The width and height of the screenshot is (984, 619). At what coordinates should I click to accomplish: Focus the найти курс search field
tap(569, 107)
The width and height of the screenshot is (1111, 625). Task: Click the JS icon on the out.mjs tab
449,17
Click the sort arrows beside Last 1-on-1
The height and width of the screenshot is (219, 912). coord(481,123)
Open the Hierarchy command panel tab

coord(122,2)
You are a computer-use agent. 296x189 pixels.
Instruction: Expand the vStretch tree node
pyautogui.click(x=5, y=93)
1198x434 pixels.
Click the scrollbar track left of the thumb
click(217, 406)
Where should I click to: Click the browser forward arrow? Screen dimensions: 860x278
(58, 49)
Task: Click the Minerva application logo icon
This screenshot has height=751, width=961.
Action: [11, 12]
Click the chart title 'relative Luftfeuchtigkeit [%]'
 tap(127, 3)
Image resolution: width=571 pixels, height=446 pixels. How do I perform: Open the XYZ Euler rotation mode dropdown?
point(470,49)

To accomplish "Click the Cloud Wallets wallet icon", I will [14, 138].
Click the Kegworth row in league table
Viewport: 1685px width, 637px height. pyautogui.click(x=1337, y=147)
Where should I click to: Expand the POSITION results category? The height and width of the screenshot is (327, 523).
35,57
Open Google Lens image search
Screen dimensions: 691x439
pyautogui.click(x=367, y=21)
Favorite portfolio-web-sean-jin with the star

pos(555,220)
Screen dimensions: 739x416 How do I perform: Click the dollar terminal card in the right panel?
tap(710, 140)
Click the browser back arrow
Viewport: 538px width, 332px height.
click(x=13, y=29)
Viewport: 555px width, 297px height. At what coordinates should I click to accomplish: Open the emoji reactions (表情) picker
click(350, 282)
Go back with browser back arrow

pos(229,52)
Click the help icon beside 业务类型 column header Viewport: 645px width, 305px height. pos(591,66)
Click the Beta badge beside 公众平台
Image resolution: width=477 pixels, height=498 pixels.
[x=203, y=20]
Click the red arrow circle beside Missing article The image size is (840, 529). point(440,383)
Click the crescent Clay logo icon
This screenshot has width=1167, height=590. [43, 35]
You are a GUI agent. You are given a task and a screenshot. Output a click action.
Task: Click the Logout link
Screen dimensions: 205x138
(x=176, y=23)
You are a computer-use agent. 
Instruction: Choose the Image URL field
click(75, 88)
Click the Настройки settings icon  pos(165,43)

----

● **Problem details**
Rewrite all of the lines above with "Screen dimensions" swapped for "Screen size" wherever it appears, and leave everything else as it is.

● **Expected output**
The width and height of the screenshot is (984, 619). At what coordinates should I click to accomplish: Focus the найти курс search field
tap(569, 107)
The width and height of the screenshot is (1111, 625). Task: Click the JS icon on the out.mjs tab
449,17
Click the sort arrows beside Last 1-on-1
The height and width of the screenshot is (219, 912). coord(481,123)
Open the Hierarchy command panel tab

coord(122,2)
You are a computer-use agent. 296x189 pixels.
Instruction: Expand the vStretch tree node
pyautogui.click(x=5, y=93)
1198x434 pixels.
Click the scrollbar track left of the thumb
click(217, 406)
Where should I click to: Click the browser forward arrow? Screen size: 860x278
(58, 49)
Task: Click the Minerva application logo icon
This screenshot has height=751, width=961.
Action: [11, 12]
Click the chart title 'relative Luftfeuchtigkeit [%]'
 tap(127, 3)
Image resolution: width=571 pixels, height=446 pixels. How do I perform: Open the XYZ Euler rotation mode dropdown?
point(470,49)

To accomplish "Click the Cloud Wallets wallet icon", I will [14, 138].
Click the Kegworth row in league table
Viewport: 1685px width, 637px height. pyautogui.click(x=1337, y=147)
Where should I click to: Expand the POSITION results category? The height and width of the screenshot is (327, 523).
35,57
Open Google Lens image search
Screen size: 691x439
pyautogui.click(x=367, y=21)
Favorite portfolio-web-sean-jin with the star

pos(555,220)
Screen size: 739x416 How do I perform: Click the dollar terminal card in the right panel?
tap(710, 140)
Click the browser back arrow
Viewport: 538px width, 332px height.
click(x=13, y=29)
Viewport: 555px width, 297px height. At what coordinates should I click to accomplish: Open the emoji reactions (表情) picker
click(350, 282)
Go back with browser back arrow

pos(229,52)
Click the help icon beside 业务类型 column header Viewport: 645px width, 305px height. pos(591,66)
Click the Beta badge beside 公众平台
Image resolution: width=477 pixels, height=498 pixels.
[x=203, y=20]
Click the red arrow circle beside Missing article The image size is (840, 529). point(440,383)
Click the crescent Clay logo icon
This screenshot has width=1167, height=590. [43, 35]
You are a GUI agent. You are given a task and a screenshot. Output a click action.
Task: Click the Logout link
Screen size: 205x138
(x=176, y=23)
You are a computer-use agent. 
Instruction: Choose the Image URL field
click(75, 88)
Click the Настройки settings icon  pos(165,43)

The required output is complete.